Monday, November 28, 2016

Old Stone: China’s Hit-and-Run Mentality

China’s legal system is not concerned with right and wrong. It is about winning and losing. Currently, everyman cab-driver Lao Shi (“Old Stone”) is losing—badly. Thanks to a drunken passenger, Lao Shi accidentally hits a motorcyclist. Instead of killing him, he merely renders the victim comatose. Due to cruelly ironic laws, Lao Shi would have been better off striking him dead, as many people will callously and condescendingly explain to him. Doing what seems like the right thing has dire consequences in Canadian-Chinese filmmaker Johnny Ma’s feature-length debut, Old Stone (trailer here), which opens this Wednesday in New York.

Of course, Lao Shi’s unruly fare bails at the first sign of trouble, leaving the cabbie holding the bag. He attracts a large circle of bystanders, but the cops are troublingly slow to arrive. Fearing the man will die without treatment, Lao Shi drives him to the hospital himself. Unfortunately, he was probably correct. To make matters worse, by leaving the scene of the accident, Lao Shi violated established procedure, giving his insurance company and employer an excuse for abandoning him.

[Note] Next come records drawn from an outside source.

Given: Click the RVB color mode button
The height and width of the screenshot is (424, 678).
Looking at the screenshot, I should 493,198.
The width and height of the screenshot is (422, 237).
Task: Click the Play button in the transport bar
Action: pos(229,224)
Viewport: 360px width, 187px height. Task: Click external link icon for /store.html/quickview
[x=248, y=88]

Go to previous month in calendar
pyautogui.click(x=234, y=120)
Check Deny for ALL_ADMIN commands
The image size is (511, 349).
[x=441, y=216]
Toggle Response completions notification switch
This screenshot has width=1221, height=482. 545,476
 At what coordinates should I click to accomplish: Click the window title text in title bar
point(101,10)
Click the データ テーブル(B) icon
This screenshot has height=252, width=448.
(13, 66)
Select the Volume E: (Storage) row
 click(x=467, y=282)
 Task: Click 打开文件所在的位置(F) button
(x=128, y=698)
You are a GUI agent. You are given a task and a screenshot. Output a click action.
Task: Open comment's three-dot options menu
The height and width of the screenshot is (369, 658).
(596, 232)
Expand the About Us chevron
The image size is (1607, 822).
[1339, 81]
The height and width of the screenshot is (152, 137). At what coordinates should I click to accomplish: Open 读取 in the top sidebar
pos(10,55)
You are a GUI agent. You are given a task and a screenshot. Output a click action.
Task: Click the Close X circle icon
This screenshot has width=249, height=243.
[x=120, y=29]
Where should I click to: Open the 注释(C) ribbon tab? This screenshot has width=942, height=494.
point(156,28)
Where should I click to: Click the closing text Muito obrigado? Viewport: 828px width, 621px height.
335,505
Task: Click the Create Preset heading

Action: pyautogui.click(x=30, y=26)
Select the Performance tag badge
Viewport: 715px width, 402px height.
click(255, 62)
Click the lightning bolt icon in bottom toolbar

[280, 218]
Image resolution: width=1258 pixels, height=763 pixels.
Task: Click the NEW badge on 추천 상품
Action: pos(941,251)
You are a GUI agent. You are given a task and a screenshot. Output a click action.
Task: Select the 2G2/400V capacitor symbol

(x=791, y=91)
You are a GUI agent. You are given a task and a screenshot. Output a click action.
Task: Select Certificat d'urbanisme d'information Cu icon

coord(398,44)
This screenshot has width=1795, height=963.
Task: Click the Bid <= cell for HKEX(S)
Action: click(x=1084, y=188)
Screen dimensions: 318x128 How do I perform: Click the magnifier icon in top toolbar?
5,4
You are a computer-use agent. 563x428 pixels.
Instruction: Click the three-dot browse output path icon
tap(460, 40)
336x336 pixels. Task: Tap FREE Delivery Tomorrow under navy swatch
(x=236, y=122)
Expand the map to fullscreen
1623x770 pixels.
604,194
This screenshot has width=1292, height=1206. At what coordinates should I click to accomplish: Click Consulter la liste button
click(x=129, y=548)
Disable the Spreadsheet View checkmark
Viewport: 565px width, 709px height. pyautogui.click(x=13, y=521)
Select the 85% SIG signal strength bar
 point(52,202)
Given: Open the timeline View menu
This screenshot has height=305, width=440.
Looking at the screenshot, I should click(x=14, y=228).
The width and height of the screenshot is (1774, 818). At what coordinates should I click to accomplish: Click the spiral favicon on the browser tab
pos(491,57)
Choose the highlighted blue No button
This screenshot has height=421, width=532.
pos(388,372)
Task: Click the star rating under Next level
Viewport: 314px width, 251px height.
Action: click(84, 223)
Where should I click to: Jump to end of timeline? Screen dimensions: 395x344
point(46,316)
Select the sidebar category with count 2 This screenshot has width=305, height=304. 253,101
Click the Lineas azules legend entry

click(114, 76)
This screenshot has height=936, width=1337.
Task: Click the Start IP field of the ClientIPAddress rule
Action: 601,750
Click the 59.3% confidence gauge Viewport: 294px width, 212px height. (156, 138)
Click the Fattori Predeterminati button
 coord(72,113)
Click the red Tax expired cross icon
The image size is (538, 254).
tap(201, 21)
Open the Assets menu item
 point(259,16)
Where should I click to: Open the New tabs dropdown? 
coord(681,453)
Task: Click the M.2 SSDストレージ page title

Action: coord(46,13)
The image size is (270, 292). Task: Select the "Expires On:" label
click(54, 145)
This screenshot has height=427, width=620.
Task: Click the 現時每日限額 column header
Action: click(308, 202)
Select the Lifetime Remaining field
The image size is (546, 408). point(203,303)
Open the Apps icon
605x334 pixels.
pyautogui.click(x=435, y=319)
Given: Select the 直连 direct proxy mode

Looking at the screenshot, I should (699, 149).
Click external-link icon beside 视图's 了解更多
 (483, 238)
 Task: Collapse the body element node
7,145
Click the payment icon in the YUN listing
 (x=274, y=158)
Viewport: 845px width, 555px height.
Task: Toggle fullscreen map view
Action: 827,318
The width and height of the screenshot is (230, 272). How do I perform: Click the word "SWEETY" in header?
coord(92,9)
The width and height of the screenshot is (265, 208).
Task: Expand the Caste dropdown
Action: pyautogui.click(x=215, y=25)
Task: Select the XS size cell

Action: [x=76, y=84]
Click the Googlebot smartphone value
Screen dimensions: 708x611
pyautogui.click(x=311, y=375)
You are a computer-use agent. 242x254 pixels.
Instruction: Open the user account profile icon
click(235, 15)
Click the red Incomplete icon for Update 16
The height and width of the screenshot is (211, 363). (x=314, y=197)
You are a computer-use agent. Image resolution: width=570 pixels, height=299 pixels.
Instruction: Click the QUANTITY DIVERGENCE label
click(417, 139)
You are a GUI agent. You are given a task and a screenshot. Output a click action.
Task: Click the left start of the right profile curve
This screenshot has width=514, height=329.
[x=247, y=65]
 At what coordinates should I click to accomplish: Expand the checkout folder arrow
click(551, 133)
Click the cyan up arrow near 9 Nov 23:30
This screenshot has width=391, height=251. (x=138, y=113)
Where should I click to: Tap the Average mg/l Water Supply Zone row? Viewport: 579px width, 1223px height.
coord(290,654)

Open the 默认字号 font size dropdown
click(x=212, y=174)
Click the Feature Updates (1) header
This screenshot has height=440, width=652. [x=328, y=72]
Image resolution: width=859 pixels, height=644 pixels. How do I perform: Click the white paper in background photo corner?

Now Lao Shi is likely on the hook for the man’s lifelong rehabilitation. The cabbie’s calls to his victim’s wife (representing himself as a hospital employee) only stoke his sense of guilt and responsibility. However, as his boss and former army comrade, the “Captain,” makes clear, Lao Shi is on his own—and if he cannot come to an arrangement with the victim’s family, his financial obligation will be transferred to his family after his death. He probably is not so worried about his domineering wife Mao Mao, but his beloved daughter is another matter.

Truly, no good deed goes unpunished in Old Stone. What starts out as a gritty social issue drama evolves into a coal-black noir thriller, sort of like Blood Simple as reconceived by Jia Zhangke. Yet, the evolution is imperceptibly smooth, because the life-and-death stakes are always readily apparent. Ma’s execution is tight, taut, and tense, but Chen Gang (better known for his TV work) is remarkably compelling as Lao Shi. His haunting face serves as a barometer, registering all the pressure and humiliation bearing down on him.

In starkly contrasting support, Chinese indie producer Nai An is all kinds of fierce as Mao Mao, while Jia regular Wang Hongwei is a coolly sinister presence as the Captain. Together, they are everything Chen’s Lao Shi is not.

It is amazing how each successive narrative development manages to be simultaneously shocking yet also scrupulously logical. Clearly, Ma’s film is deeply informed by the well-publicized hit-and-run deaths of two-year-old Wang Yue and five-year-old Yan Zhe (often compared to the Kitty Genovese case, except their shocking circumstances are demonstrably true), but with the victim raised to adult age. Obviously, such a revision is less off-putting, but it also ultimately allows Ma more opportunities to critique societal attitudes. Tough, smart, and altogether riveting, Old Stone is highly recommended for anyone who appreciates independent film when it opens this Wednesday (11/30) in New York, at the IFC Center.